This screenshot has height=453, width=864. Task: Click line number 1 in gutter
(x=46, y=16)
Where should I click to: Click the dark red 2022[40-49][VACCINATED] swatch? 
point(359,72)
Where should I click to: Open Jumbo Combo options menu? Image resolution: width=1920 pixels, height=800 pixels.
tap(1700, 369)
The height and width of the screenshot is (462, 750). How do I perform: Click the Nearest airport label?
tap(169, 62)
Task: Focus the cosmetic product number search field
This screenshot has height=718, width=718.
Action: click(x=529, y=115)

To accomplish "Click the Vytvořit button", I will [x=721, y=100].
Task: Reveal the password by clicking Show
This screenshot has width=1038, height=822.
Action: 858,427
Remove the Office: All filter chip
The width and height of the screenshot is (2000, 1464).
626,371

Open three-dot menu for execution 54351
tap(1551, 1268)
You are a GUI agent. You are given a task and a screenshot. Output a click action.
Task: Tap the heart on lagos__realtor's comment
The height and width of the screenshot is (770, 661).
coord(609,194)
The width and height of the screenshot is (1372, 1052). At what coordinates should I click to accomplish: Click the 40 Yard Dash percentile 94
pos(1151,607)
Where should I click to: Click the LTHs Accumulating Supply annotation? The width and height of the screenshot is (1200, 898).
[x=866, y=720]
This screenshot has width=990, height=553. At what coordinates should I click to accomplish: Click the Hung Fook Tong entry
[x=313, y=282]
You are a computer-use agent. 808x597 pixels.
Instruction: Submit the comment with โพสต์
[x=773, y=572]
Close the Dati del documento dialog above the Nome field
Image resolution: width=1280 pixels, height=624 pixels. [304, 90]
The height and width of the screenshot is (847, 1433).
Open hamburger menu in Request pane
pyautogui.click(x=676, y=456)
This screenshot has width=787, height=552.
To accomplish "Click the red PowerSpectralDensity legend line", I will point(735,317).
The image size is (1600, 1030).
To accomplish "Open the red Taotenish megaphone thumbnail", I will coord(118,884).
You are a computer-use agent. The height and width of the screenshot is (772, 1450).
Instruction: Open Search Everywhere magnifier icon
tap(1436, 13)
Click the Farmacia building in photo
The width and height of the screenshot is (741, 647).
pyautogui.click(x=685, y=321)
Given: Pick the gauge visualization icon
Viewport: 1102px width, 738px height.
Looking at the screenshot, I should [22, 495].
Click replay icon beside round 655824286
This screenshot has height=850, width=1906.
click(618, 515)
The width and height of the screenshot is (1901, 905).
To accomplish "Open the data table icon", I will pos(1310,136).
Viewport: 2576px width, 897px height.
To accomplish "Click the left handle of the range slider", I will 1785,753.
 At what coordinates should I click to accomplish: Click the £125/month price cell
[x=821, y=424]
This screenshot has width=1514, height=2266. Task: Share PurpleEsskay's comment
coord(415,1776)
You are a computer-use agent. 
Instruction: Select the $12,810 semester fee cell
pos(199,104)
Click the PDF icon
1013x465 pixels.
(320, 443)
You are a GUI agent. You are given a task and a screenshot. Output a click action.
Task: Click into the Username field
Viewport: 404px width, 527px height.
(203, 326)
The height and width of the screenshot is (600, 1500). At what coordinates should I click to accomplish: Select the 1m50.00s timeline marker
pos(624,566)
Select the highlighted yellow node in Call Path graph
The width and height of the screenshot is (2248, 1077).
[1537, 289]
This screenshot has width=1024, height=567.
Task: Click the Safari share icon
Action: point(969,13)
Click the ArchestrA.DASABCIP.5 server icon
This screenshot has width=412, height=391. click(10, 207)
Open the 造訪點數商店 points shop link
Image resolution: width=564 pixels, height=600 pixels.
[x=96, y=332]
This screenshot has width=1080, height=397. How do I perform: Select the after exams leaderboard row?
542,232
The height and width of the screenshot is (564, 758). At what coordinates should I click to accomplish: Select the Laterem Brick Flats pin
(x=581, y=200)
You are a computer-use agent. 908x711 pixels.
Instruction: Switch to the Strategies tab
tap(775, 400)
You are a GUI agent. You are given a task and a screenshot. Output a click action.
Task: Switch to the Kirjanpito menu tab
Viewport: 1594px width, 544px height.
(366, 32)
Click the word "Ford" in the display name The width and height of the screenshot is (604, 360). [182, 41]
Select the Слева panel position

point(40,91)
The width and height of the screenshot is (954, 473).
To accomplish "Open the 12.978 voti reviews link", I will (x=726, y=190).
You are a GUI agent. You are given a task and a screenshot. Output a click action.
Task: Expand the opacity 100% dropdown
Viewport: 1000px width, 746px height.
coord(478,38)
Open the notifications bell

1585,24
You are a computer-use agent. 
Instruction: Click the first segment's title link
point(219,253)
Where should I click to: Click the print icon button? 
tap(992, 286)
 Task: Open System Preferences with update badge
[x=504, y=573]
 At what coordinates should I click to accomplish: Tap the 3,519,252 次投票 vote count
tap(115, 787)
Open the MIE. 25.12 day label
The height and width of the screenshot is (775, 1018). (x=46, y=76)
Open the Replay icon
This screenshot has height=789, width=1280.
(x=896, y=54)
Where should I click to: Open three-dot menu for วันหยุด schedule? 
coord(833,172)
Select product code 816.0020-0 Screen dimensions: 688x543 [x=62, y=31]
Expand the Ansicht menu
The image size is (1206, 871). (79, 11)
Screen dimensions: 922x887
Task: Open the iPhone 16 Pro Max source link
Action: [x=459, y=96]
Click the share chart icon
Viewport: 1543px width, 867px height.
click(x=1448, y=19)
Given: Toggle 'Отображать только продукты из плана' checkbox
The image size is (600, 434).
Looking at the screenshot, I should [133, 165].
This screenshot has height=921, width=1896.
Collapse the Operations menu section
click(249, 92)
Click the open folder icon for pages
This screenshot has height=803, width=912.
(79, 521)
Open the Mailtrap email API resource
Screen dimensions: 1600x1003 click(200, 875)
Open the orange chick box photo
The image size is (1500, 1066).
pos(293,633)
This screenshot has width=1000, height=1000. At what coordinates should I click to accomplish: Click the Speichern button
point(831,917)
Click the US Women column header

________________________

Repeat the listing in its entirety, keeping each line as it is.

This screenshot has height=453, width=864. Task: Click line number 1 in gutter
(x=46, y=16)
Where should I click to: Click the dark red 2022[40-49][VACCINATED] swatch? 
point(359,72)
Where should I click to: Open Jumbo Combo options menu? Image resolution: width=1920 pixels, height=800 pixels.
tap(1700, 369)
The height and width of the screenshot is (462, 750). How do I perform: Click the Nearest airport label?
tap(169, 62)
Task: Focus the cosmetic product number search field
This screenshot has height=718, width=718.
Action: click(x=529, y=115)

To accomplish "Click the Vytvořit button", I will [x=721, y=100].
Task: Reveal the password by clicking Show
This screenshot has width=1038, height=822.
Action: 858,427
Remove the Office: All filter chip
The width and height of the screenshot is (2000, 1464).
626,371

Open three-dot menu for execution 54351
tap(1551, 1268)
You are a GUI agent. You are given a task and a screenshot. Output a click action.
Task: Tap the heart on lagos__realtor's comment
The height and width of the screenshot is (770, 661).
coord(609,194)
The width and height of the screenshot is (1372, 1052). At what coordinates should I click to accomplish: Click the 40 Yard Dash percentile 94
pos(1151,607)
Where should I click to: Click the LTHs Accumulating Supply annotation? The width and height of the screenshot is (1200, 898).
[x=866, y=720]
This screenshot has width=990, height=553. At what coordinates should I click to accomplish: Click the Hung Fook Tong entry
[x=313, y=282]
You are a computer-use agent. 808x597 pixels.
Instruction: Submit the comment with โพสต์
[x=773, y=572]
Close the Dati del documento dialog above the Nome field
Image resolution: width=1280 pixels, height=624 pixels. [304, 90]
The height and width of the screenshot is (847, 1433).
Open hamburger menu in Request pane
pyautogui.click(x=676, y=456)
This screenshot has width=787, height=552.
To accomplish "Click the red PowerSpectralDensity legend line", I will point(735,317).
The image size is (1600, 1030).
To accomplish "Open the red Taotenish megaphone thumbnail", I will coord(118,884).
You are a computer-use agent. The height and width of the screenshot is (772, 1450).
Instruction: Open Search Everywhere magnifier icon
tap(1436, 13)
Click the Farmacia building in photo
The width and height of the screenshot is (741, 647).
pyautogui.click(x=685, y=321)
Given: Pick the gauge visualization icon
Viewport: 1102px width, 738px height.
Looking at the screenshot, I should [22, 495].
Click replay icon beside round 655824286
This screenshot has height=850, width=1906.
click(618, 515)
The width and height of the screenshot is (1901, 905).
To accomplish "Open the data table icon", I will pos(1310,136).
Viewport: 2576px width, 897px height.
To accomplish "Click the left handle of the range slider", I will 1785,753.
 At what coordinates should I click to accomplish: Click the £125/month price cell
[x=821, y=424]
This screenshot has width=1514, height=2266. Task: Share PurpleEsskay's comment
coord(415,1776)
You are a computer-use agent. 
Instruction: Select the $12,810 semester fee cell
pos(199,104)
Click the PDF icon
1013x465 pixels.
(320, 443)
You are a GUI agent. You are given a task and a screenshot. Output a click action.
Task: Click into the Username field
Viewport: 404px width, 527px height.
(203, 326)
The height and width of the screenshot is (600, 1500). At what coordinates should I click to accomplish: Select the 1m50.00s timeline marker
pos(624,566)
Select the highlighted yellow node in Call Path graph
The width and height of the screenshot is (2248, 1077).
[1537, 289]
This screenshot has width=1024, height=567.
Task: Click the Safari share icon
Action: point(969,13)
Click the ArchestrA.DASABCIP.5 server icon
This screenshot has width=412, height=391. click(10, 207)
Open the 造訪點數商店 points shop link
Image resolution: width=564 pixels, height=600 pixels.
[x=96, y=332]
This screenshot has width=1080, height=397. How do I perform: Select the after exams leaderboard row?
542,232
The height and width of the screenshot is (564, 758). At what coordinates should I click to accomplish: Select the Laterem Brick Flats pin
(x=581, y=200)
You are a computer-use agent. 908x711 pixels.
Instruction: Switch to the Strategies tab
tap(775, 400)
You are a GUI agent. You are given a task and a screenshot. Output a click action.
Task: Switch to the Kirjanpito menu tab
Viewport: 1594px width, 544px height.
(366, 32)
Click the word "Ford" in the display name The width and height of the screenshot is (604, 360). [182, 41]
Select the Слева panel position

point(40,91)
The width and height of the screenshot is (954, 473).
To accomplish "Open the 12.978 voti reviews link", I will (x=726, y=190).
You are a GUI agent. You are given a task and a screenshot. Output a click action.
Task: Expand the opacity 100% dropdown
Viewport: 1000px width, 746px height.
coord(478,38)
Open the notifications bell

1585,24
You are a computer-use agent. 
Instruction: Click the first segment's title link
point(219,253)
Where should I click to: Click the print icon button? 
tap(992, 286)
 Task: Open System Preferences with update badge
[x=504, y=573]
 At what coordinates should I click to accomplish: Tap the 3,519,252 次投票 vote count
tap(115, 787)
Open the MIE. 25.12 day label
The height and width of the screenshot is (775, 1018). (x=46, y=76)
Open the Replay icon
This screenshot has height=789, width=1280.
(x=896, y=54)
Where should I click to: Open three-dot menu for วันหยุด schedule? 
coord(833,172)
Select product code 816.0020-0 Screen dimensions: 688x543 [x=62, y=31]
Expand the Ansicht menu
The image size is (1206, 871). (79, 11)
Screen dimensions: 922x887
Task: Open the iPhone 16 Pro Max source link
Action: [x=459, y=96]
Click the share chart icon
Viewport: 1543px width, 867px height.
click(x=1448, y=19)
Given: Toggle 'Отображать только продукты из плана' checkbox
The image size is (600, 434).
Looking at the screenshot, I should [133, 165].
This screenshot has height=921, width=1896.
Collapse the Operations menu section
click(249, 92)
Click the open folder icon for pages
This screenshot has height=803, width=912.
(79, 521)
Open the Mailtrap email API resource
Screen dimensions: 1600x1003 click(200, 875)
Open the orange chick box photo
The image size is (1500, 1066).
pos(293,633)
This screenshot has width=1000, height=1000. At what coordinates should I click to accomplish: Click the Speichern button
point(831,917)
Click the US Women column header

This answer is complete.